**Short task**
Please find each line in the data below that contains the word "This" and copy those lines out.
--- Data records ---
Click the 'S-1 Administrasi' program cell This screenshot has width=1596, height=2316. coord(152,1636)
---
--- Data records ---
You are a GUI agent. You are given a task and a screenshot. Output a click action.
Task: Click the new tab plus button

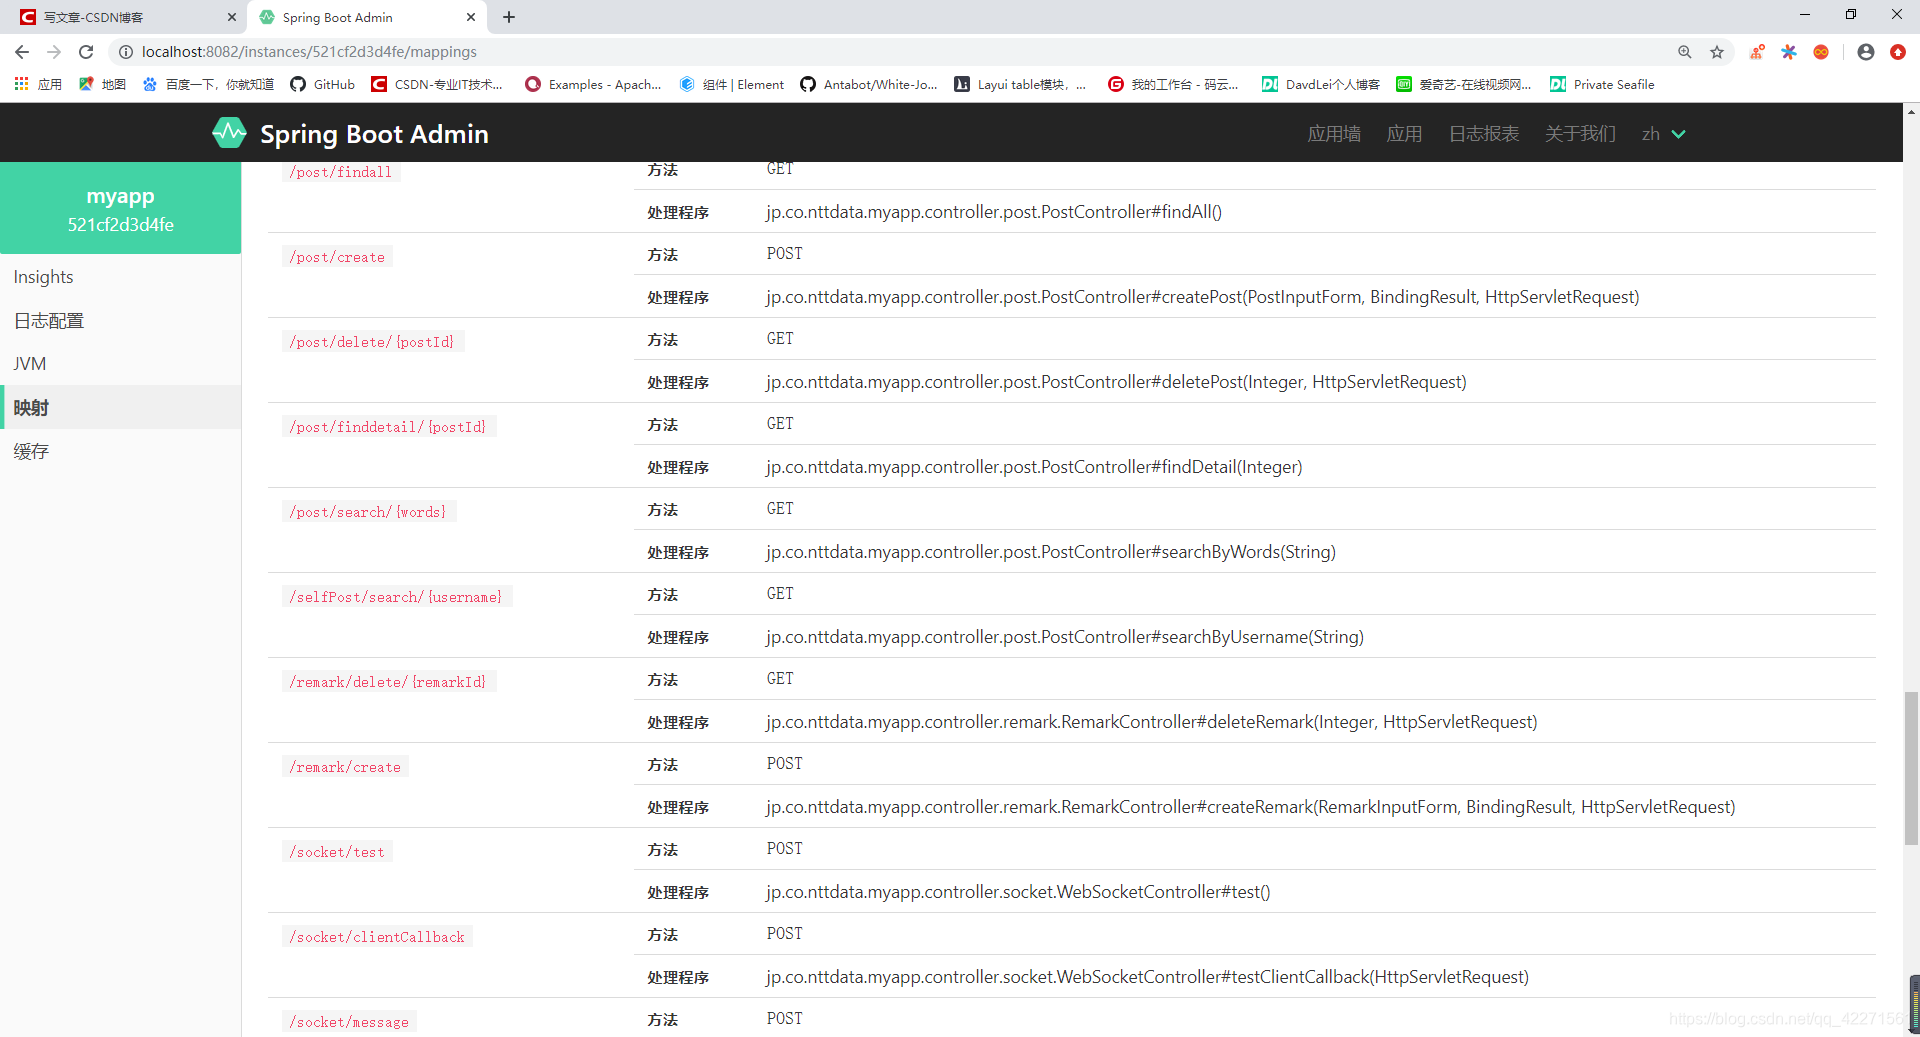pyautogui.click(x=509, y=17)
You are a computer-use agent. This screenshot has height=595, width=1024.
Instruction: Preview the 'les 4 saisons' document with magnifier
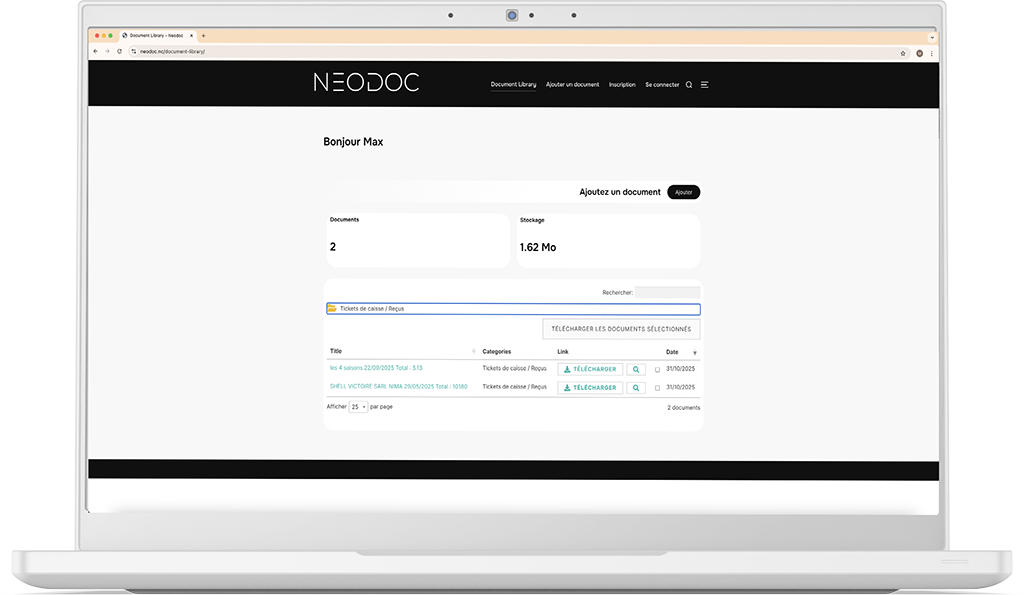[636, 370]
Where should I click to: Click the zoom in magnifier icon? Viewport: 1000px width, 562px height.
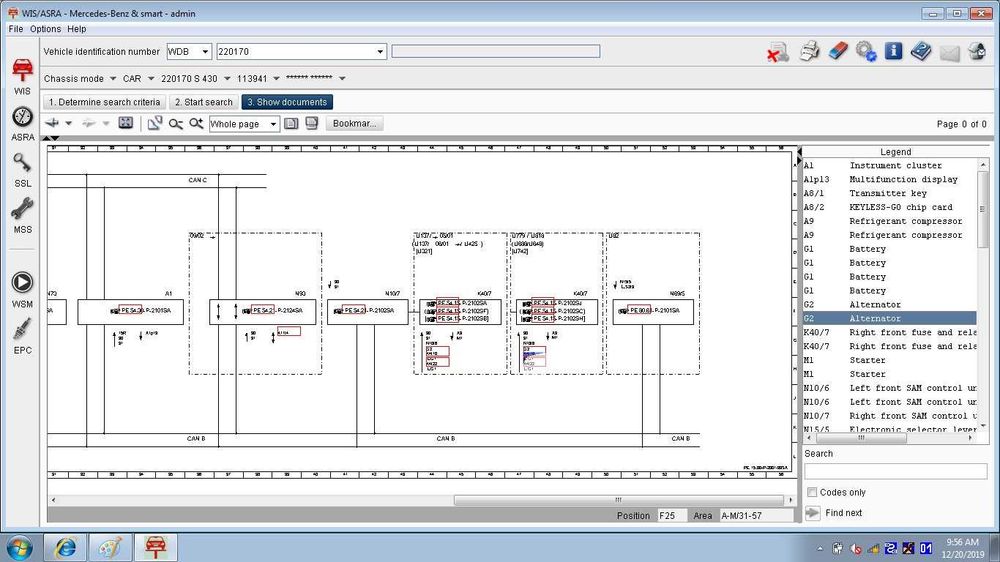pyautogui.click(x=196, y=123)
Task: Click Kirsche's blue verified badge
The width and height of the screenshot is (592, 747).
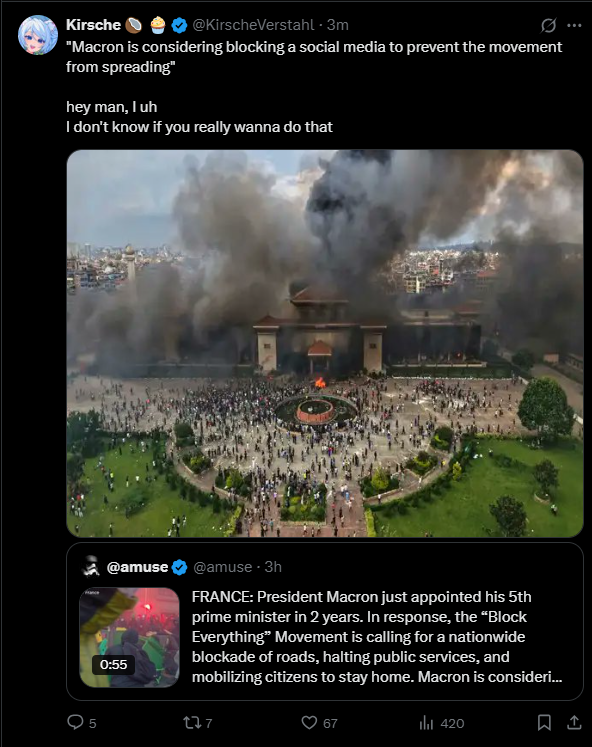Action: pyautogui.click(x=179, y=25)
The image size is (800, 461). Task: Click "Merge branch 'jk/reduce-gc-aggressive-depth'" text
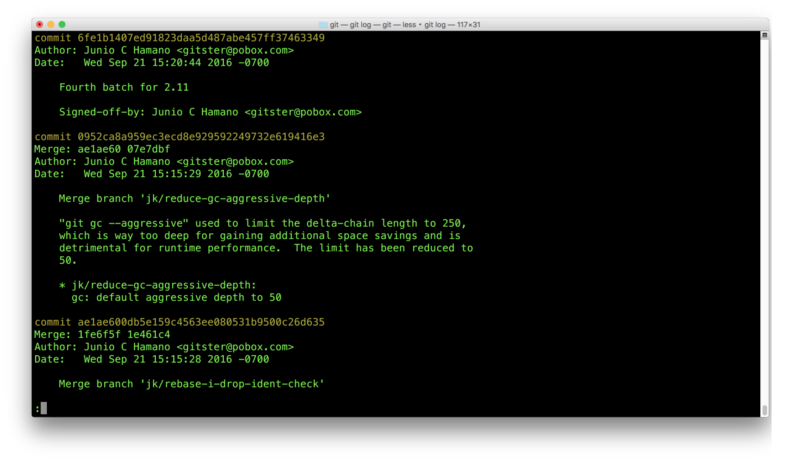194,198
---
**Task response**
Click the 'S-1 Administrasi' program cell This screenshot has width=1596, height=2316. coord(152,1636)
You are a computer-use agent. This screenshot has height=595, width=1024.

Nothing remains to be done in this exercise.